El golpe de Estado perpetrado en Egipto por sus fuerzas armadas ha planteado una serie de cuestiones en relación a la evolución de aquellos Estados que sufrieron el proceso de cambio denominado como “Primavera Árabe” ya marchito.
Doctor en relaciones internacionales por la UAM e investigador postdoctoral de la Universidad Carlos III de Madrid
El golpe de Estado perpetrado en Egipto por sus fuerzas armadas ha planteado una serie de cuestiones en relación a la evolución de aquellos Estados que sufrieron el proceso de cambio denominado como “Primavera Árabe” ya marchito. Si las campañas de aquellos medios defendieron a capa y espada las oportunidades que dichos procesos suponían, la realidad de cada contexto ha ido colocando cada proceso de transición en su sitio. La posición geopolítica egipcia hace que los vaivenes de su proceso de transición tengan implicaciones regionales y no solo domésticas, enmarcado en un contexto de competición por el poder entre diversas potencias regionales como Irán o Arabia Saudita, y globales como Estados Unidos o China. Las divisiones internas egipcias reflejan las del Próximo Oriente en su conjunto.
La subida al poder de Morsi y de la hermandad musulmana deterioró las tradicionalmente cordiales relaciones existentes con Estados Unidos. Si Mubarak había resultado uno de los principales aliados estadounidenses en la región, el presidente Obama llegó a decir de Morsi a los pocos meses de su llegada al poder que “no es un aliado pero tampoco un enemigo”, expresando una evolución clara desde la inicial actitud conciliadora hacia el líder islamista. Ni siquiera la cuantiosa ayuda ofrecida al ejército egipcio sirvió para ejercer una influencia que se ha ido evaporando rápidamente en medio de las acusaciones de la oposición laica de apoyo estadounidense a los islamistas. La influencia estadounidense es declinante y no puede hacer demasiado por alterar los acontecimientos dados los recursos de que dispone en la actualidad.

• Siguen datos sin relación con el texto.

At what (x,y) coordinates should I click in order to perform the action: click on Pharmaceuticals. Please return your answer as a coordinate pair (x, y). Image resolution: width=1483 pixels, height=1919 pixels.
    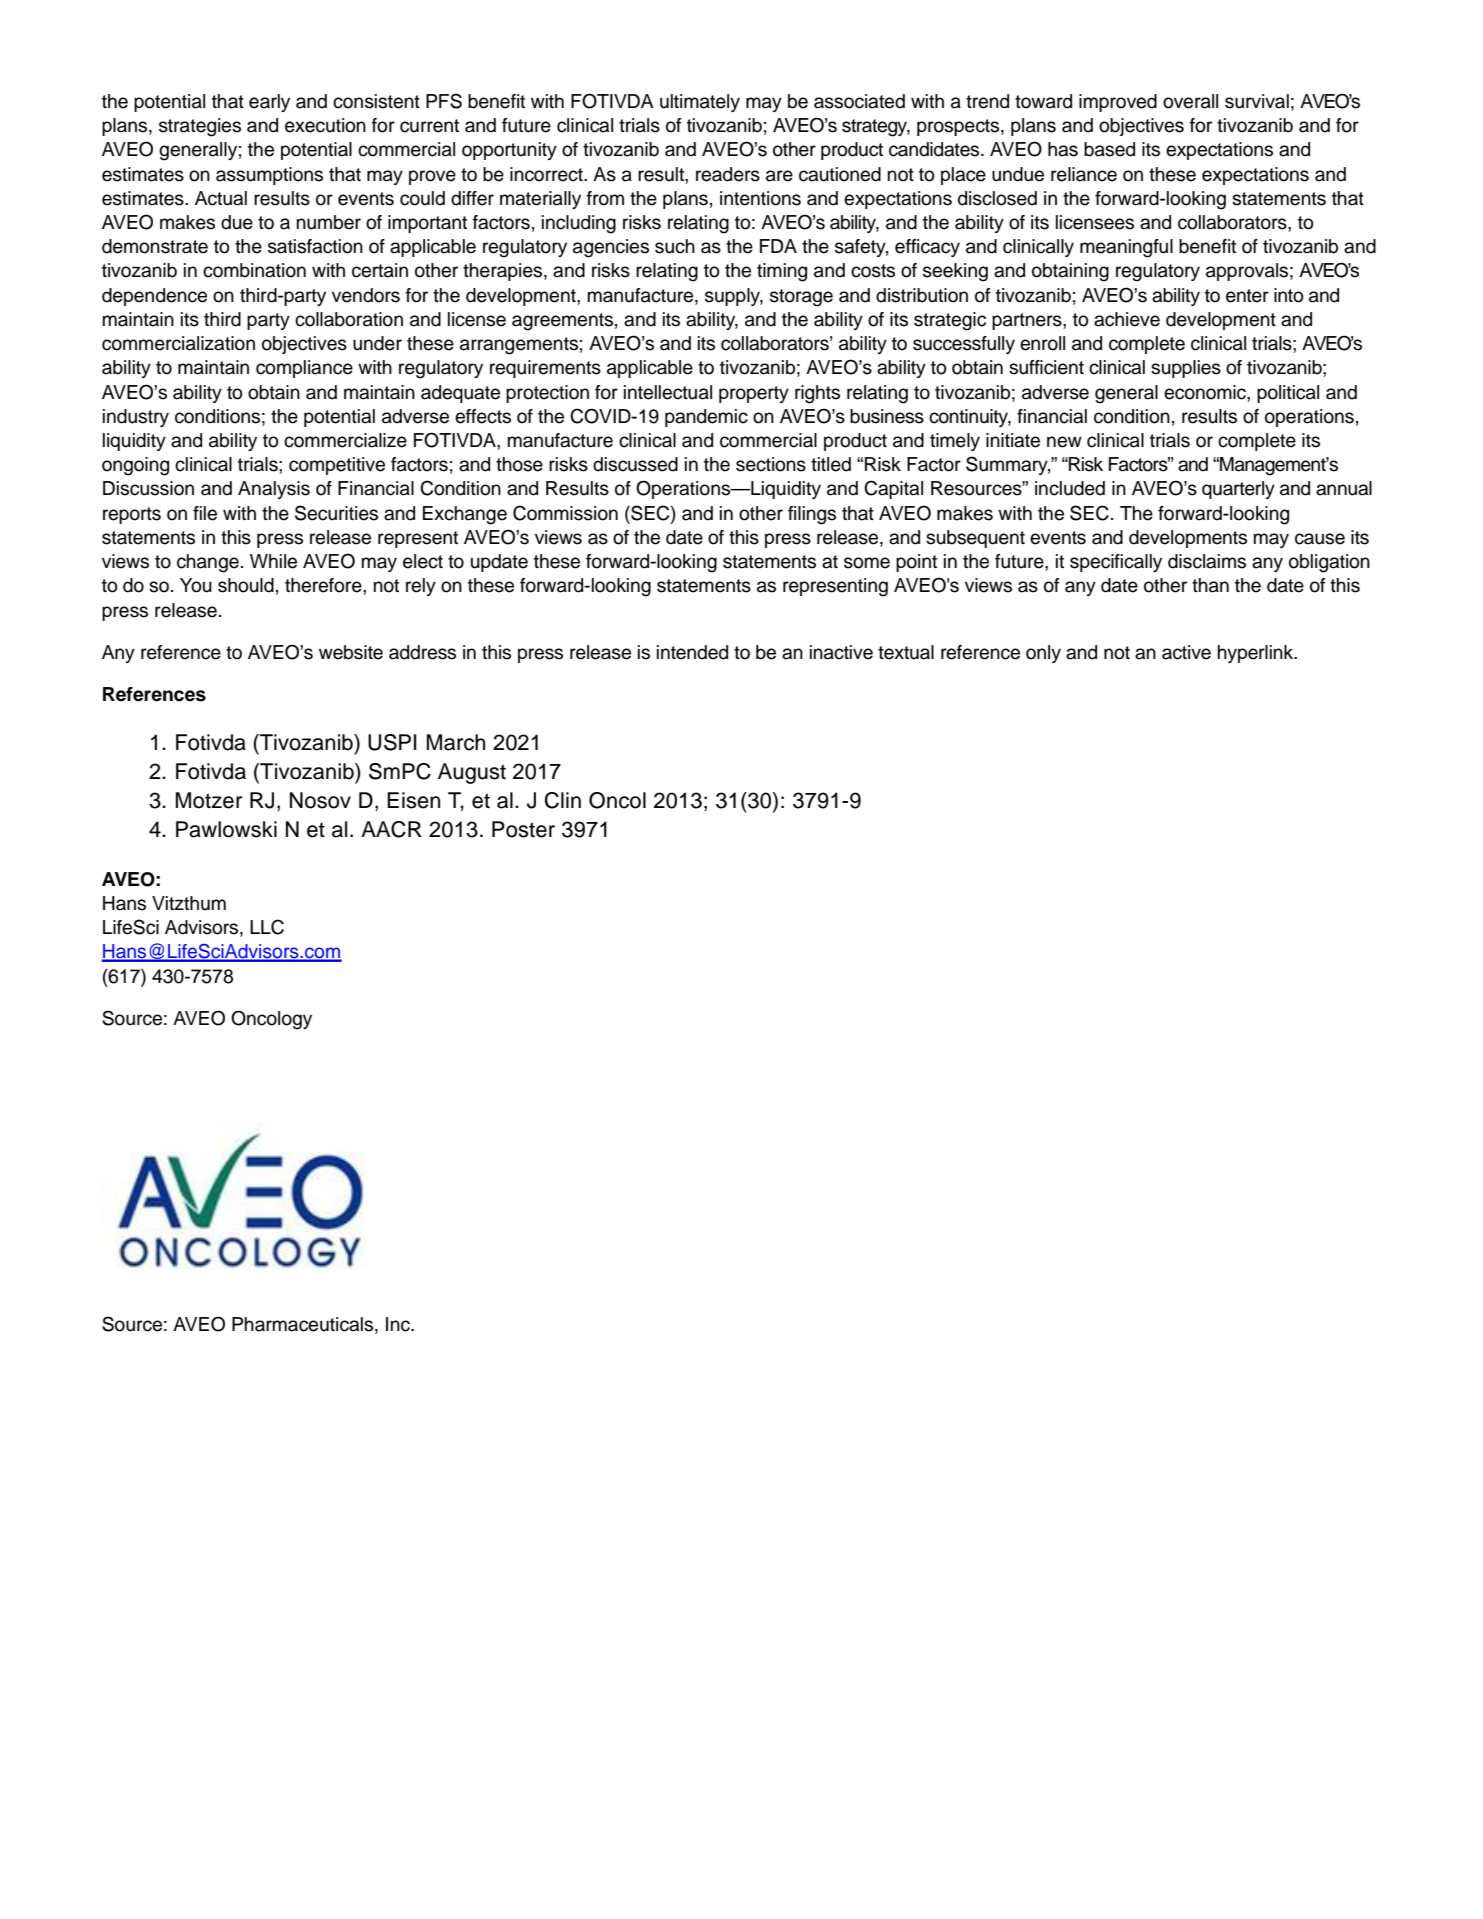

Las potencias regionales son quienes realizan su juego con más interés y experiencia, apoyando a sus favoritos en el marco del establecimiento de unos equilibrios regionales cambiantes. Su juego es, probablemente y por primera vez en décadas, el realmente importante y la supervivencia de sus diferentes regímenes una de las motivaciones principales de su comportamiento. El gobierno de Siria y ciertas monarquías del Golfo Pérsico son, paradójicamente y pese a estar abiertamente enfrentados a nivel diplomático y en el campo de batalla, los grandes beneficiarios de la caída de Morsi, en tanto que Catar, Turquía y el propio Irán –beneficiado por una política exterior menos sumisa a Estados Unidos–, los más perjudicados. En este entramado y como viene siendo habitual, la Unión Europea, que carece de medios para ejercer su influencia, unidad o voluntad política para utilizarlos, ni está ni se la espera. Las potencias emergentes se limitan a velar por sus intereses sin verse envueltas en ningún tipo de injerencia externa.
La desafortunada y triste –pero no inesperada– conclusión es que, tal y como ha podido observarse, la ingenuidad occidental en la inevitabilidad de un cambio político hacia la democracia –no necesariamente positivo para sus intereses por la llegada al poder de actores hostiles al mismo– se ha diluido nuevamente en el tradicional entramado de divisiones internas, competición por el poder y equilibrios regionales y globales que recurrentemente marcan la realidad más cruda de la política internacional.